_Supplied records_
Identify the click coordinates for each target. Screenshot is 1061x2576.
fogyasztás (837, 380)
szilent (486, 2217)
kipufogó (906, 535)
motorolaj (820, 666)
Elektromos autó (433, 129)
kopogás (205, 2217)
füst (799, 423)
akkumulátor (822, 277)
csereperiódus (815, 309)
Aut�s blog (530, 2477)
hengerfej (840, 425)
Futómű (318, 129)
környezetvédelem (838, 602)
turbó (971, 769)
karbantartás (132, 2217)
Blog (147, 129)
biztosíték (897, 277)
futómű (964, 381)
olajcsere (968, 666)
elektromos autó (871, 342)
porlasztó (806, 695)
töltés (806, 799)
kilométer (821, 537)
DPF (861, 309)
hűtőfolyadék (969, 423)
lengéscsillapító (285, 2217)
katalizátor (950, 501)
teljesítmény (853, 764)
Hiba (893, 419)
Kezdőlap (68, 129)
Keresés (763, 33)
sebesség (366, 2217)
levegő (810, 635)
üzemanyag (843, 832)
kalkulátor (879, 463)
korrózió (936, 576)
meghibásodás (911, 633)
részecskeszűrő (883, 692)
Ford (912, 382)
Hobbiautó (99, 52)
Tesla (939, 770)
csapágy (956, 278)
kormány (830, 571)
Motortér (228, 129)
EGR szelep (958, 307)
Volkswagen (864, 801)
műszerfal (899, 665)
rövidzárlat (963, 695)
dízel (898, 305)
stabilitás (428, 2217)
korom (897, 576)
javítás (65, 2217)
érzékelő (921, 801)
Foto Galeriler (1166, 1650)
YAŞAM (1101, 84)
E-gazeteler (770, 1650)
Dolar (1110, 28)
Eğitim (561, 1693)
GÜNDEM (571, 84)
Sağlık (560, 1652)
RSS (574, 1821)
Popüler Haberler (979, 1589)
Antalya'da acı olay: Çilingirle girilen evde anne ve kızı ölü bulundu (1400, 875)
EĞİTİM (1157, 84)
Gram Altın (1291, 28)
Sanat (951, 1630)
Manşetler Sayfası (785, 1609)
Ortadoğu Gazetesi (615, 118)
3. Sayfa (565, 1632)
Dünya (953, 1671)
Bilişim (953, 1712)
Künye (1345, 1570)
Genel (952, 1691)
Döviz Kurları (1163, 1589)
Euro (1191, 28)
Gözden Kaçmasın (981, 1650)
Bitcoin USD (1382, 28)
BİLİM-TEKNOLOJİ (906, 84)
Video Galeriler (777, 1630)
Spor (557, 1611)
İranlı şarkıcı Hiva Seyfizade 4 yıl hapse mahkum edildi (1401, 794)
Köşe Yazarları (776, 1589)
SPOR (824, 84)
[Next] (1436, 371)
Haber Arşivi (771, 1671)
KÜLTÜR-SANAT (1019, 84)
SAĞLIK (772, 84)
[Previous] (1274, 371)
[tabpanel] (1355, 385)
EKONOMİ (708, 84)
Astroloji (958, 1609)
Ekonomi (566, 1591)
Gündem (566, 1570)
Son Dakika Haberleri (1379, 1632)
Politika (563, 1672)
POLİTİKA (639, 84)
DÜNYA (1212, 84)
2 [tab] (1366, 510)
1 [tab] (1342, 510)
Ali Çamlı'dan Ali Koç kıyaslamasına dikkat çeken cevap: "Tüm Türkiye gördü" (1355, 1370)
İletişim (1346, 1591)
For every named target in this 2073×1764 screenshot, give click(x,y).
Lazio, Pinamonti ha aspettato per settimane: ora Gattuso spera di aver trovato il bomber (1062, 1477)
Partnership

_Aim of the exercise_
Your answer must be the lines above from the one containing "Spor (557, 1611)" to the one containing "DÜNYA (1212, 84)", both included, restated word for word.

_Task answer_
Spor (557, 1611)
İranlı şarkıcı Hiva Seyfizade 4 yıl hapse mahkum edildi (1401, 794)
Köşe Yazarları (776, 1589)
SPOR (824, 84)
[Next] (1436, 371)
Haber Arşivi (771, 1671)
KÜLTÜR-SANAT (1019, 84)
SAĞLIK (772, 84)
[Previous] (1274, 371)
[tabpanel] (1355, 385)
EKONOMİ (708, 84)
Astroloji (958, 1609)
Ekonomi (566, 1591)
Gündem (566, 1570)
Son Dakika Haberleri (1379, 1632)
Politika (563, 1672)
POLİTİKA (639, 84)
DÜNYA (1212, 84)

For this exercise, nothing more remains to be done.